SCT tends to specialize in concealed and disguised designs — church steeples and trees, for example — but that specialty comes from the company being able to work for long periods on single projects. “We’re not hampered by timelines to the same degree as a carrier or super vendor, so we can work closer and longer with government entities to place the best design,” Puricelli said. “In fact, in the next quarter, we have a pine tree planned as well as a clock tower in a city park and a stealth boulder on National Park Service land.”

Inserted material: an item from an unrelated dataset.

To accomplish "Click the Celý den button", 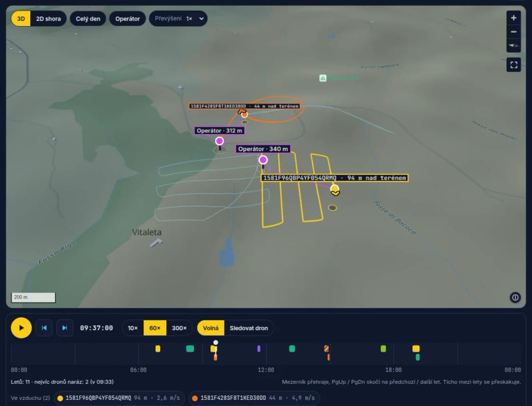I will coord(88,19).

SCT does most of its site acquisition in-house. “Most carriers do not have the ability to hire people with that level of experience, and super vendors change, as do their employees,” Puricelli said. “The end result is that SCT has a clear market niche and an advantage at acquiring and zoning sites. We also have our own RF engineering in-house to assist with tower placement.”
LightSquared
In 2010, SCT was the first company to sign leases on existing and future sites with LightSquared, the mobile satellite voice and data services provider that had plans to use its radio-frequency spectrum to compete as a wireless carrier with AT&T, Verizon Wireless and Sprint. “At that time, LightSquared was poised to implement a national build out with satellite- and ground-based 4G wireless broadband services to compete with other national carriers,” Puricelli said. “There was a spectrum debate that ended LightSquared’s push to deploy a system, so SCT never saw the full potential value of those contracts.”

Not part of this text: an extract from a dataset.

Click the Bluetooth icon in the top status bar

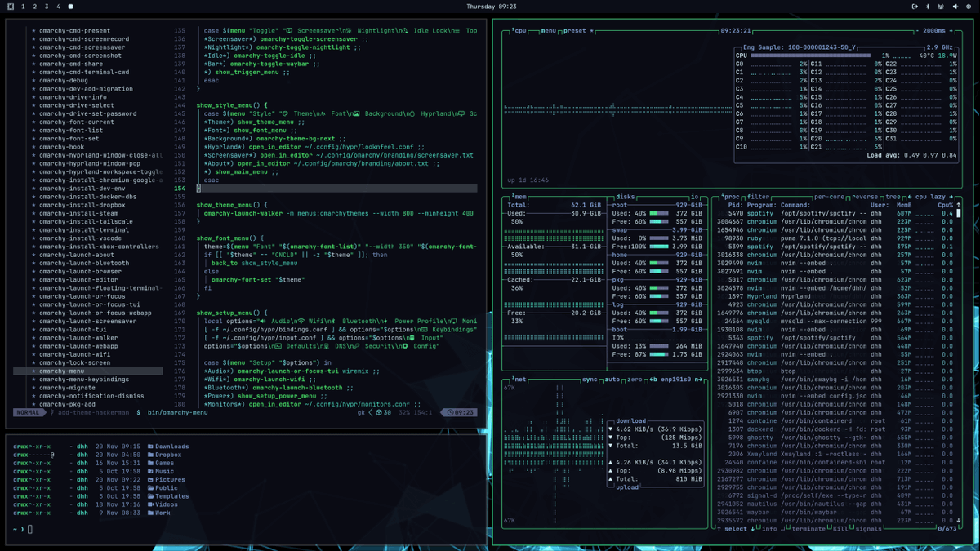(x=928, y=7)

Puricelli has seen some changes since SCT started — the most dramatic ones probably being that there are only four carriers left in most metro areas and that future sites are planned in smaller design areas. “Small sites seem to be gaining steam for 2016,” he said. “As for capital, we have seen no change. SCT has been proficient at just running a credit line. Every year or two, we sell some towers and pay off the line of credit. Interest rates have been stable for years, and internal rates of return seem to vary little. Also, the value of communication towers shows a constant positive trend, and that is expected to continue through the next fiscal year.”
Business has been a little slow with Sprint and AT&T this year, and SCT’s current staff consists of only two people in Las Vegas, two in Dallas and five in St. Louis. An additional eight people work in SCT’s engineering and surveying department.
“Our business is driven by carrier growth and activity,” Puricelli said. “If there is more work in Texas or Nevada, we will certainly be there to work in those markets as we maintain a constant presence. St. Louis is our home office, so all things considered, we would maintain a larger presence in St. Louis, but one cannot predict the future. We will go where the business is active as long as it lies within the Midwest, Southwest and southern regions of the United States.”
Mike Harrington is a freelance writer in Prairie Village, Kansas.